§ **TASK DETAILS**
Repeat nothing but the lines below running from the one containing "మహబూబ్‌నగర్ (64, 1084)" to the one containing "Montana (656, 1537)". Keep both end lines.

§ **MATERIAL FOR THIS EXERCISE**
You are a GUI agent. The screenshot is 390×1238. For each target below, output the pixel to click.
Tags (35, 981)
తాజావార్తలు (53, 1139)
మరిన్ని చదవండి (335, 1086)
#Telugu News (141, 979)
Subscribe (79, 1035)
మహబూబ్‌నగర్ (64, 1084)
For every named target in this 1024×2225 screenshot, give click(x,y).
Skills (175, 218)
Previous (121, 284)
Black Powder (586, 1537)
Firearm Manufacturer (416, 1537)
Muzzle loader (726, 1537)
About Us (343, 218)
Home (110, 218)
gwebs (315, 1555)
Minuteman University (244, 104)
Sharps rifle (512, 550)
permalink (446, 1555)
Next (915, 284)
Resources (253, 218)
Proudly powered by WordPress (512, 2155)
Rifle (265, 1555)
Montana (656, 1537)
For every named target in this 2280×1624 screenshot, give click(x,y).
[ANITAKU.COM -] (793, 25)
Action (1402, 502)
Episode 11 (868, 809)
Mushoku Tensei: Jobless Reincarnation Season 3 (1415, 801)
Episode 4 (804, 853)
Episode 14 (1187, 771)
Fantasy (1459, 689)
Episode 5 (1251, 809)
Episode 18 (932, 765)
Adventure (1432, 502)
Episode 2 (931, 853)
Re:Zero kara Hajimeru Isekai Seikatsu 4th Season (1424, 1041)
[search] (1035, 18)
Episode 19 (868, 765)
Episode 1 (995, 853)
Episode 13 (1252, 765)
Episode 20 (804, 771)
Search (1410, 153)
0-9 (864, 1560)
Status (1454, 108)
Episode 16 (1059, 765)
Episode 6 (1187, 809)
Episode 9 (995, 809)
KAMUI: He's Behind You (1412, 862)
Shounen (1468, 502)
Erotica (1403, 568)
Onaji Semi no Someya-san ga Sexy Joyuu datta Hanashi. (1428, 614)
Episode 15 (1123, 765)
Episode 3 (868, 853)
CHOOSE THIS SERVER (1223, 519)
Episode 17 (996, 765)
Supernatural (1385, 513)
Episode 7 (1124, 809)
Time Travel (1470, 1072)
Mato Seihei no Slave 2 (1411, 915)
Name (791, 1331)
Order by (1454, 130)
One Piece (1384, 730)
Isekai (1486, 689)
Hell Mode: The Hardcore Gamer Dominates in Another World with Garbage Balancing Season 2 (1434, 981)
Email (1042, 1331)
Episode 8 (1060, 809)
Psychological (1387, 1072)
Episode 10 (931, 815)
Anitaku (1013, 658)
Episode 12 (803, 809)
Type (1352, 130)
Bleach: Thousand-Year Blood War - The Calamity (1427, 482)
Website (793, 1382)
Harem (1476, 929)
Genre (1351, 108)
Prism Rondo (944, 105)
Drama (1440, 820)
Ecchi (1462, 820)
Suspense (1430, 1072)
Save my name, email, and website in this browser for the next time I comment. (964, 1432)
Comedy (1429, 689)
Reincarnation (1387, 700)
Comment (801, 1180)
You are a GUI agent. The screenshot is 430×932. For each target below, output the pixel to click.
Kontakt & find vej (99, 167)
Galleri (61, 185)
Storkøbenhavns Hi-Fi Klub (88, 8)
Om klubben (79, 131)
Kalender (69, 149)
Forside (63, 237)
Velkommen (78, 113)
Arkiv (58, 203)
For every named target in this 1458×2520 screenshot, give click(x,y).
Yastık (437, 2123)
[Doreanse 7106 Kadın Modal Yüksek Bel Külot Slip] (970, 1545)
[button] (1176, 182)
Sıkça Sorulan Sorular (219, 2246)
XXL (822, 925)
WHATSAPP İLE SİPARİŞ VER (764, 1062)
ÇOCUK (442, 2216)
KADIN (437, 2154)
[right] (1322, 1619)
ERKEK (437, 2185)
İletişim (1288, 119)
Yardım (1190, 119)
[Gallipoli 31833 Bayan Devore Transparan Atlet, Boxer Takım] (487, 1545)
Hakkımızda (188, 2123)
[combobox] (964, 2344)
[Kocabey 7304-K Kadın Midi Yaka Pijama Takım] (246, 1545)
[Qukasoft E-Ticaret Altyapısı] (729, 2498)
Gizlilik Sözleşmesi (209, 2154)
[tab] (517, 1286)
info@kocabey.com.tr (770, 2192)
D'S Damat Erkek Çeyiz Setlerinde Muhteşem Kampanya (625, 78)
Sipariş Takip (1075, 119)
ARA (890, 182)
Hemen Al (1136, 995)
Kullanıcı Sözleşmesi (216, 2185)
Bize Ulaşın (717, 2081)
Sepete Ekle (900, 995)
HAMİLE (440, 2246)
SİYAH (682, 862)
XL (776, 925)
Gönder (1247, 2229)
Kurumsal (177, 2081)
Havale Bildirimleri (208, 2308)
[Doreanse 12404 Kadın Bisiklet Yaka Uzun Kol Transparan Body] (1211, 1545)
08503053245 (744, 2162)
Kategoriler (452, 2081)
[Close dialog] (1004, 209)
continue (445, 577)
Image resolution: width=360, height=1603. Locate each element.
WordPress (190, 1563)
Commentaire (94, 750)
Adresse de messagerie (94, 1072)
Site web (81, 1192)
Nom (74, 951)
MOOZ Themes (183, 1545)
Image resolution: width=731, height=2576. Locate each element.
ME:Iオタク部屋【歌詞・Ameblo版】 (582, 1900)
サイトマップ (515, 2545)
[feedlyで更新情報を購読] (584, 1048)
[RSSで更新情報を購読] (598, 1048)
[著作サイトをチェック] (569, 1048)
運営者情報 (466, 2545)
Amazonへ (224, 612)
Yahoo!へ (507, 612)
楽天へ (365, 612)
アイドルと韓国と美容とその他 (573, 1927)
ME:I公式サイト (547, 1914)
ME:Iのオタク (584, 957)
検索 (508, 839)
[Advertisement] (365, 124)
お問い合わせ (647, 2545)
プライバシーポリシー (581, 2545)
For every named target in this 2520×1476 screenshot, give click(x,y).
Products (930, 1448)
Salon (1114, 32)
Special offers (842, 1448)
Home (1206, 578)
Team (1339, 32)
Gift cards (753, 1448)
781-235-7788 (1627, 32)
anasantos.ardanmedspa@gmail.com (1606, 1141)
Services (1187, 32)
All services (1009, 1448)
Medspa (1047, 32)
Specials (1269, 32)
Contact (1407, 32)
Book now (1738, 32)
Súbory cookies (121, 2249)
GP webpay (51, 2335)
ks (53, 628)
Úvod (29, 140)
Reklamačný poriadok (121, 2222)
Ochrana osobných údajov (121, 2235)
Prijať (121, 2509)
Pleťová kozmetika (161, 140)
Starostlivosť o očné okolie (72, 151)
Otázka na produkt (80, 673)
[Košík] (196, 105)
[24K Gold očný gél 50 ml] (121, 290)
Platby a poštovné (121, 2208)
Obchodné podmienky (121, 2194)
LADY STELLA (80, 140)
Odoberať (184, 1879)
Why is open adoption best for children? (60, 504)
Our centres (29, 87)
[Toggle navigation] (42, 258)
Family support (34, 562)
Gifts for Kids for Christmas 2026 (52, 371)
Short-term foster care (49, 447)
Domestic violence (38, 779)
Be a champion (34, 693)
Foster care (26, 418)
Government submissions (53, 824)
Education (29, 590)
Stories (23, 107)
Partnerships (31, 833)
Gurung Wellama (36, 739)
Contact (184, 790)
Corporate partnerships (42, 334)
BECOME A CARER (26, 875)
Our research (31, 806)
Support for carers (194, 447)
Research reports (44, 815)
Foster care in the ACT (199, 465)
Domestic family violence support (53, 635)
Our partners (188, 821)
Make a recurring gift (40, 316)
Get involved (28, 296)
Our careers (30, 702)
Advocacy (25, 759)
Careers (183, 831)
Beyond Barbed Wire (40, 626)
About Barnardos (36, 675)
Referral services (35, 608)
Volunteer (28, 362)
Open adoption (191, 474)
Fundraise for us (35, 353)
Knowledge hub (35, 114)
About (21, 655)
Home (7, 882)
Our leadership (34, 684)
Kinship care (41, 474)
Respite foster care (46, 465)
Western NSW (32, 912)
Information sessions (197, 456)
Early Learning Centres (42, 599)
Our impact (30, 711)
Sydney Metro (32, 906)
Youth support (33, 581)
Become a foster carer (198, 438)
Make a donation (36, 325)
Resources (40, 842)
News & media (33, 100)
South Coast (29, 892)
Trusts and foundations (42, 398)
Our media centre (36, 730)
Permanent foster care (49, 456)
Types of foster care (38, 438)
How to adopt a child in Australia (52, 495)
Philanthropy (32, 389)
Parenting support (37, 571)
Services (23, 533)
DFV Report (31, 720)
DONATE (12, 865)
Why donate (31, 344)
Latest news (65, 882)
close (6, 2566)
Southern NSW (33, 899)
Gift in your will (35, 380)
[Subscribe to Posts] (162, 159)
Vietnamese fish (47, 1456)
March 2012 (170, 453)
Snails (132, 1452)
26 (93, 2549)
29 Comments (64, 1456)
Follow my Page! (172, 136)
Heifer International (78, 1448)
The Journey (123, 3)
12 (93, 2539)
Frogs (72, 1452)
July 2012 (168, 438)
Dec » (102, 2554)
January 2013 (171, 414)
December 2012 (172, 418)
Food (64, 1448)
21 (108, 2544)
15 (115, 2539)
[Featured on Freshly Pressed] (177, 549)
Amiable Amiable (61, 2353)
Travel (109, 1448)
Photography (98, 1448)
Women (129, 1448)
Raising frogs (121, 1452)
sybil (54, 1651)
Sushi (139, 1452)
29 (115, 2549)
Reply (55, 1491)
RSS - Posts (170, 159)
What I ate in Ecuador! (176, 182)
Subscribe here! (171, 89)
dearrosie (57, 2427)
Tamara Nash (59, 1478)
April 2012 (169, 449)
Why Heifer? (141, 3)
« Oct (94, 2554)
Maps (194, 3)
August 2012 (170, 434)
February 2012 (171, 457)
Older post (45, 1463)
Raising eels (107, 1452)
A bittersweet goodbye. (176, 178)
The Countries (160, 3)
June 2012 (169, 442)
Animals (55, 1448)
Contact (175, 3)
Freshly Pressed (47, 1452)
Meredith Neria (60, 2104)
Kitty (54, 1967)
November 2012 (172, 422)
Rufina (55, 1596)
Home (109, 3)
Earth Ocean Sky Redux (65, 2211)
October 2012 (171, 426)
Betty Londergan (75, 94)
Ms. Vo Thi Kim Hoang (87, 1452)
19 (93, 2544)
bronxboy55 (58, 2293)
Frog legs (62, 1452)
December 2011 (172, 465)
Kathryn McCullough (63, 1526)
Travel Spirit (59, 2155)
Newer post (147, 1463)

§ **RESPONSE**
మహబూబ్‌నగర్ (64, 1084)
For every named target in this 1024×2225 screenshot, give click(x,y).
Skills (175, 218)
Previous (121, 284)
Black Powder (586, 1537)
Firearm Manufacturer (416, 1537)
Muzzle loader (726, 1537)
About Us (343, 218)
Home (110, 218)
gwebs (315, 1555)
Minuteman University (244, 104)
Sharps rifle (512, 550)
permalink (446, 1555)
Next (915, 284)
Resources (253, 218)
Proudly powered by WordPress (512, 2155)
Rifle (265, 1555)
Montana (656, 1537)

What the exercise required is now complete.